A hardware VTEP is a router, switch, or firewall which supports VXLAN. We also call a hardware VTEP a VXLAN gateway because it combines a regular VLAN and VXLAN segment into a single layer 2 domain. Some switches have VXLAN support with ASICs, offering better VXLAN performance than a software VTEP. Here’s what it looks like:

In the above picture, the VXLAN tunnels are between the physical switches. The devices that connect to the physical switches are unaware of VXLAN.

Interfaces

Each VTEP has two interfaces types:

VTEP IP interface: Connects the VTEP to the underlay network with a unique IP address. This interface encapsulates and de-encapsulates Ethernet frames.
VNI interface: A virtual interface that keeps network traffic separated on the physical interface. Similar to an SVI interface.

A VTEP can have multiple VNI interfaces, but they associate with the same VTEP IP interface. Here’s a picture to help you visualize this:

Let me explain what you see above:

We have three VTEP devices, and each VTEP has a VTEP IP interface that connects to the underlay network.
All VTEP devices have a VNI interface for VNI 5012 to create a layer 2 segment.
VTEP1 and VTEP2 also have another VNI interface for VNI 5013 to create another layer 2 segment.

VXLAN Frame Format

Let’s take a closer look at the VXLAN frame and header:

When a VTEP encapsulates an Ethernet frame, it adds a VXLAN header. In this header, we find the VNI and some flags.

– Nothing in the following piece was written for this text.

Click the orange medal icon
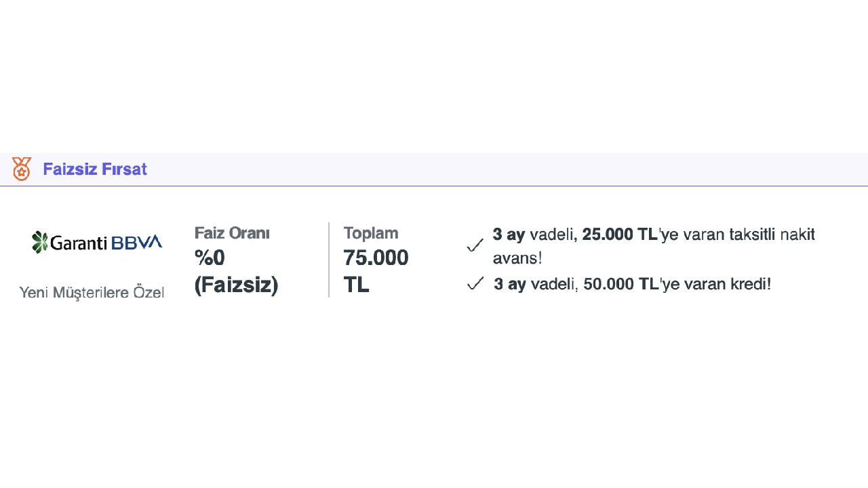Screen dimensions: 868x488 22,169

The official UDP port number for VXLAN is 4789. However, it’s possible that you also run into UDP port 8472. When VXLAN was first implemented in Linux, there was no official port number yet, and many vendors used port 8472.

The VXLAN header looks similar to the LISP header. This is not by accident. The idea was to add layer 2 support to LISP and call it layer 2 LISP. Instead, they came up with the name VXLAN.

Packet Walkthrough

Let’s look at an example of how VXLAN encapsulates and de-encapsulates an Ethernet frame. Here’s the topology:

H1 and H2 are regular hosts and unaware of VXLAN. VTEP1 and VTEP2 are two switches that act as VTEP devices. We use VNI 5012 to encapsulate Ethernet frames between H1 and H2.

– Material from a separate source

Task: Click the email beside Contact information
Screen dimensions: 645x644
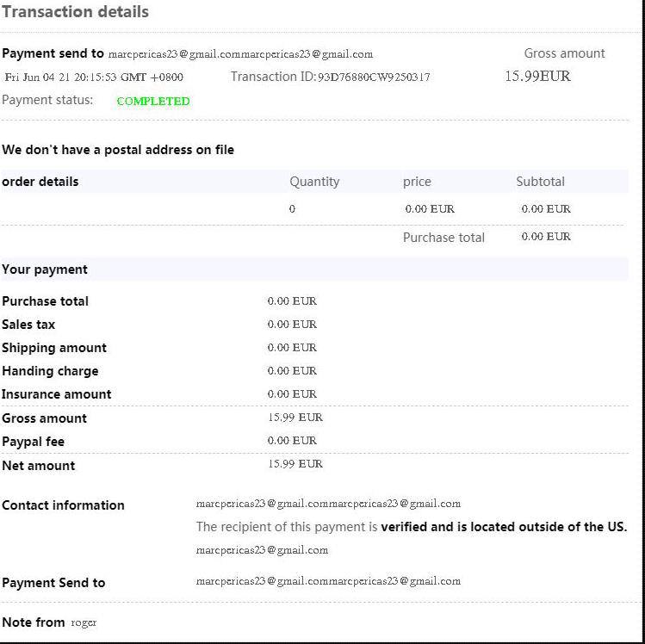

Let me walk you through this process:

H1 transmits an Ethernet frame, destined for H2.
VTEP1 receives the Ethernet frame on its VNI interface and performs the following actions:
- Look up the VNI (5012 in my example) to which H1 is attached.
- Find the mapping between the destination MAC address and remote VTEP IP address.
- Add the VXLAN header with VNI 5012.
- Add the UDP header.
- Add the outer IP header and set the VTEP IP addresses of VTEP1 and VTEP2.
- Transmit the IP packet on the underlay network.
VTEP2 receives the IP packet on its VTEP interface and performs the following actions:
- De-encapsulate the IP packet.
- Verify whether the VNI is correct and check if there is a host that uses the destination MAC address.
- Forward the original Ethernet frame towards H2.
H2 receives the Ethernet frame.

Control Plane

In the packet walkthrough example, I explained that the VTEP device looks up the mapping to figure out what VTEP IP address to use to reach the destination MAC address. I didn’t explain how VTEP1 learned this mapping information. Let’s see how this works.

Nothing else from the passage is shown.